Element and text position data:
******

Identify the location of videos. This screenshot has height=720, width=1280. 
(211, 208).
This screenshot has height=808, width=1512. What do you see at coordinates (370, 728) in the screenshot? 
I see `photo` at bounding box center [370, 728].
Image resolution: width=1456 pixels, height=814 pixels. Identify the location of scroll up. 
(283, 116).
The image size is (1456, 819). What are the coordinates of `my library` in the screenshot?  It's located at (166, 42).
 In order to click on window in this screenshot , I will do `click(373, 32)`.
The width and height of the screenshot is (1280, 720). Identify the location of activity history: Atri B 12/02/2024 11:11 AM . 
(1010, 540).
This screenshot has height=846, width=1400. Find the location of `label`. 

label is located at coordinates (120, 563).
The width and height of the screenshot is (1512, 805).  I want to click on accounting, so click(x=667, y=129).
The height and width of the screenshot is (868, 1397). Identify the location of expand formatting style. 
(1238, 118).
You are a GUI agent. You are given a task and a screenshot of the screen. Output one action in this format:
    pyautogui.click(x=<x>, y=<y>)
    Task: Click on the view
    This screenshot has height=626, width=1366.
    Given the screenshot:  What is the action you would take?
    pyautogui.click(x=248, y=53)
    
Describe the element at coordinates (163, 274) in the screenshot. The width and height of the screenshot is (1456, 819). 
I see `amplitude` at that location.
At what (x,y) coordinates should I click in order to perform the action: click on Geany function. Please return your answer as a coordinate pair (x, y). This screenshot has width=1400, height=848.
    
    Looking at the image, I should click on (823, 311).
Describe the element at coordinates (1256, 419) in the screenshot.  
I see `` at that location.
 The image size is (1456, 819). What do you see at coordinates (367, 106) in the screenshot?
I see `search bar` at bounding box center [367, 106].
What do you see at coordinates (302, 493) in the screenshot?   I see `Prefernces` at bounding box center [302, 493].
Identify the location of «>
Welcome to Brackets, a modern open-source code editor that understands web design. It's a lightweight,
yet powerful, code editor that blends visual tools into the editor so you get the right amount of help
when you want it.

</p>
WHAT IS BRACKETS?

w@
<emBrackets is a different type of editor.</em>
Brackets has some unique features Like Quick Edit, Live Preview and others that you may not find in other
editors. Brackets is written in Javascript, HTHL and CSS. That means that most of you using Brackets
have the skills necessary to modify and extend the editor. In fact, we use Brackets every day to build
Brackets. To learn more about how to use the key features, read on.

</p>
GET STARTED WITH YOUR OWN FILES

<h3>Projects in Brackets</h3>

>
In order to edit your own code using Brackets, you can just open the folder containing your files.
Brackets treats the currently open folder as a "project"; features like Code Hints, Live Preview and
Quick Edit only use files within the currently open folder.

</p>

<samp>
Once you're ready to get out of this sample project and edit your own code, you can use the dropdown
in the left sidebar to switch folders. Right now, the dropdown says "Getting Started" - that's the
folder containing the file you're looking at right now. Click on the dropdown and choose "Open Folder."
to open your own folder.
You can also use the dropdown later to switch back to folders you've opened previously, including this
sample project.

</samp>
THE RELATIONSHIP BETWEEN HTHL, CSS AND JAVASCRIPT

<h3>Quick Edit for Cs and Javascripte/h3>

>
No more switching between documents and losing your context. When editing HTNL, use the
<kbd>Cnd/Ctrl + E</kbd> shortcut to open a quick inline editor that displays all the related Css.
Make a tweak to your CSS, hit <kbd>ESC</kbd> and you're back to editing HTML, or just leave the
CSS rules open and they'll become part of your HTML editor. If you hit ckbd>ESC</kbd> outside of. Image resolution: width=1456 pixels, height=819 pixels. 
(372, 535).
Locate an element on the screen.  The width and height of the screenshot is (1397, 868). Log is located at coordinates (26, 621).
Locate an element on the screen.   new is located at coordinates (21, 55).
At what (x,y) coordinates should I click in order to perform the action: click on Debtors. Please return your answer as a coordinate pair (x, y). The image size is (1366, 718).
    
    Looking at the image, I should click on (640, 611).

******

**WHAT IS NEEDED:** Update the entries above by putting "Name the element at coordinates" wherever "Describe the element at coordinates" appears, leaving every other part of the entries untouched.

**EXERCISE RESULT:**
Identify the location of videos. This screenshot has height=720, width=1280. 
(211, 208).
This screenshot has height=808, width=1512. What do you see at coordinates (370, 728) in the screenshot? 
I see `photo` at bounding box center [370, 728].
Image resolution: width=1456 pixels, height=814 pixels. Identify the location of scroll up. 
(283, 116).
The image size is (1456, 819). What are the coordinates of `my library` in the screenshot?  It's located at (166, 42).
 In order to click on window in this screenshot , I will do `click(373, 32)`.
The width and height of the screenshot is (1280, 720). Identify the location of activity history: Atri B 12/02/2024 11:11 AM . 
(1010, 540).
This screenshot has height=846, width=1400. Find the location of `label`. 

label is located at coordinates (120, 563).
The width and height of the screenshot is (1512, 805).  I want to click on accounting, so click(x=667, y=129).
The height and width of the screenshot is (868, 1397). Identify the location of expand formatting style. 
(1238, 118).
You are a GUI agent. You are given a task and a screenshot of the screen. Output one action in this format:
    pyautogui.click(x=<x>, y=<y>)
    Task: Click on the view
    This screenshot has height=626, width=1366.
    Given the screenshot:  What is the action you would take?
    pyautogui.click(x=248, y=53)
    
Name the element at coordinates (163, 274) in the screenshot. The width and height of the screenshot is (1456, 819). 
I see `amplitude` at that location.
At what (x,y) coordinates should I click in order to perform the action: click on Geany function. Please return your answer as a coordinate pair (x, y). This screenshot has width=1400, height=848.
    
    Looking at the image, I should click on (823, 311).
Name the element at coordinates (1256, 419) in the screenshot.  
I see `` at that location.
 The image size is (1456, 819). What do you see at coordinates (367, 106) in the screenshot?
I see `search bar` at bounding box center [367, 106].
What do you see at coordinates (302, 493) in the screenshot?   I see `Prefernces` at bounding box center [302, 493].
Identify the location of «>
Welcome to Brackets, a modern open-source code editor that understands web design. It's a lightweight,
yet powerful, code editor that blends visual tools into the editor so you get the right amount of help
when you want it.

</p>
WHAT IS BRACKETS?

w@
<emBrackets is a different type of editor.</em>
Brackets has some unique features Like Quick Edit, Live Preview and others that you may not find in other
editors. Brackets is written in Javascript, HTHL and CSS. That means that most of you using Brackets
have the skills necessary to modify and extend the editor. In fact, we use Brackets every day to build
Brackets. To learn more about how to use the key features, read on.

</p>
GET STARTED WITH YOUR OWN FILES

<h3>Projects in Brackets</h3>

>
In order to edit your own code using Brackets, you can just open the folder containing your files.
Brackets treats the currently open folder as a "project"; features like Code Hints, Live Preview and
Quick Edit only use files within the currently open folder.

</p>

<samp>
Once you're ready to get out of this sample project and edit your own code, you can use the dropdown
in the left sidebar to switch folders. Right now, the dropdown says "Getting Started" - that's the
folder containing the file you're looking at right now. Click on the dropdown and choose "Open Folder."
to open your own folder.
You can also use the dropdown later to switch back to folders you've opened previously, including this
sample project.

</samp>
THE RELATIONSHIP BETWEEN HTHL, CSS AND JAVASCRIPT

<h3>Quick Edit for Cs and Javascripte/h3>

>
No more switching between documents and losing your context. When editing HTNL, use the
<kbd>Cnd/Ctrl + E</kbd> shortcut to open a quick inline editor that displays all the related Css.
Make a tweak to your CSS, hit <kbd>ESC</kbd> and you're back to editing HTML, or just leave the
CSS rules open and they'll become part of your HTML editor. If you hit ckbd>ESC</kbd> outside of. Image resolution: width=1456 pixels, height=819 pixels. 
(372, 535).
Locate an element on the screen.  The width and height of the screenshot is (1397, 868). Log is located at coordinates (26, 621).
Locate an element on the screen.   new is located at coordinates (21, 55).
At what (x,y) coordinates should I click in order to perform the action: click on Debtors. Please return your answer as a coordinate pair (x, y). The image size is (1366, 718).
    
    Looking at the image, I should click on (640, 611).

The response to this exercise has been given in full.